▶ [Direction] Recast the rows from the line containing "Task: Apply the promo code" through the line containing "tap(685, 273)" as a JSON list of strings, one string per line, leaving out blank lines.

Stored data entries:
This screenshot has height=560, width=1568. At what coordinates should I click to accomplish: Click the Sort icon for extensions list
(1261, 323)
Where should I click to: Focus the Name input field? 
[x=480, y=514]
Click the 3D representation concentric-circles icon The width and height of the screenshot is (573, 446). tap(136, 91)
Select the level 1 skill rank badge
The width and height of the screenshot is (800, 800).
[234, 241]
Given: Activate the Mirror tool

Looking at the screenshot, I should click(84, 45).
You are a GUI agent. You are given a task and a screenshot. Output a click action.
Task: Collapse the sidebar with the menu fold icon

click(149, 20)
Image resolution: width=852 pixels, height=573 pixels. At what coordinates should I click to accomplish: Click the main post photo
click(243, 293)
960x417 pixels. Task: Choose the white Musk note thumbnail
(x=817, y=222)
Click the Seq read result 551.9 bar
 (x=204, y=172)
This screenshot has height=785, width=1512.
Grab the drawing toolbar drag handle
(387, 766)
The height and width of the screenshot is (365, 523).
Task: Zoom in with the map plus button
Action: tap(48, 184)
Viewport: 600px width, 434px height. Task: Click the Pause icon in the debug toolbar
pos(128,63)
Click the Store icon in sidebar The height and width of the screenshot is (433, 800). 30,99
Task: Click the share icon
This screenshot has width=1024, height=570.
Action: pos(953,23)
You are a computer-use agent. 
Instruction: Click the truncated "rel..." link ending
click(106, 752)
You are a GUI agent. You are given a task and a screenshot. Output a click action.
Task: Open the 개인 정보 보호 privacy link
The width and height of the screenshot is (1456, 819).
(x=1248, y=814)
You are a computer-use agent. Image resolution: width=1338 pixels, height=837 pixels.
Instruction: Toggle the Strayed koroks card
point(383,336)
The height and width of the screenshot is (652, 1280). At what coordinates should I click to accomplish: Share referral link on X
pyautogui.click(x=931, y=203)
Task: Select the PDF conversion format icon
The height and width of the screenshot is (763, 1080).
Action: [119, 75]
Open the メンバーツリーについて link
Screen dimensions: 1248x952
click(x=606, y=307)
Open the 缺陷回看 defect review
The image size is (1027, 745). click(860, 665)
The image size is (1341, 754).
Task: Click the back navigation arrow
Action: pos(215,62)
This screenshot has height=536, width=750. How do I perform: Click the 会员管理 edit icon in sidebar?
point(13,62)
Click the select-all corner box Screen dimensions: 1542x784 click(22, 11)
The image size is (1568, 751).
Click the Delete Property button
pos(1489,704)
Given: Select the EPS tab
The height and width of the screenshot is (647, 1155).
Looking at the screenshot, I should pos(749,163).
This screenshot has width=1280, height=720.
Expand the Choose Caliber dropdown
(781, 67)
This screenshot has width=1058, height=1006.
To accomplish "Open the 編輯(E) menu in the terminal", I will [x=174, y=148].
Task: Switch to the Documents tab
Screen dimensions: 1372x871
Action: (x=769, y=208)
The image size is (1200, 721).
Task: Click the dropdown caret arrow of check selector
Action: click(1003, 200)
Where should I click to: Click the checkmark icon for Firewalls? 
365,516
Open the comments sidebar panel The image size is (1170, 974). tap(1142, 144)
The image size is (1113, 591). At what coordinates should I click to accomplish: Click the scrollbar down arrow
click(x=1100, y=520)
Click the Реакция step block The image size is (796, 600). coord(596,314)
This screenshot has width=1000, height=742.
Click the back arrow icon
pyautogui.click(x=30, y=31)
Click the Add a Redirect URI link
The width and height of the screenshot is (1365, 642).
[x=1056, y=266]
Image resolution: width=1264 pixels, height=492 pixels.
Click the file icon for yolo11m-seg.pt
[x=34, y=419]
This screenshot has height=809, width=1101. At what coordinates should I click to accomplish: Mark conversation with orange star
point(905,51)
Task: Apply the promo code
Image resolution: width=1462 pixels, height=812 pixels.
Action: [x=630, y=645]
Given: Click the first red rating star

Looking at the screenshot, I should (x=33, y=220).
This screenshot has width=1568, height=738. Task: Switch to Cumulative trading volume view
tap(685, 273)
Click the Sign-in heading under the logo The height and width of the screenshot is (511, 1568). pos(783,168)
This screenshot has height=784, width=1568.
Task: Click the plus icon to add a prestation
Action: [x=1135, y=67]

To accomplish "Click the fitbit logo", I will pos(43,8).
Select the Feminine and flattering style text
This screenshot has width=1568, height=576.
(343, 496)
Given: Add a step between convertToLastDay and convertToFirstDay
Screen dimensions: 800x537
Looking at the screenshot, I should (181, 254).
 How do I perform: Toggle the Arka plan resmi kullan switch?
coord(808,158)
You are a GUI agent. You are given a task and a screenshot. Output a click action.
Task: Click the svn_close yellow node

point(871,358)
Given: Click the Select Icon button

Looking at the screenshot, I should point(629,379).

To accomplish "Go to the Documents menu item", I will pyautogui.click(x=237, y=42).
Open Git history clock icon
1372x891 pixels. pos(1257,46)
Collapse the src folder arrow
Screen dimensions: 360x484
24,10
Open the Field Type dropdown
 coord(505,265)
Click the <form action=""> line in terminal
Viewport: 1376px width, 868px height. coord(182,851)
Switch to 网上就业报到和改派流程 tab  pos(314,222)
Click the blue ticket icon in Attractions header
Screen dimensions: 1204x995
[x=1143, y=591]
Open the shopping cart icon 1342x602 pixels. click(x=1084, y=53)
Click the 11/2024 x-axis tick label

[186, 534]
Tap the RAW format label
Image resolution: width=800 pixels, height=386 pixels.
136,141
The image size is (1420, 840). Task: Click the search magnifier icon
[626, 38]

▶ [Written solution]
[
  "Task: Apply the promo code",
  "Image resolution: width=1462 pixels, height=812 pixels.",
  "Action: [x=630, y=645]",
  "Given: Click the first red rating star",
  "Looking at the screenshot, I should (x=33, y=220).",
  "This screenshot has width=1568, height=738. Task: Switch to Cumulative trading volume view",
  "tap(685, 273)"
]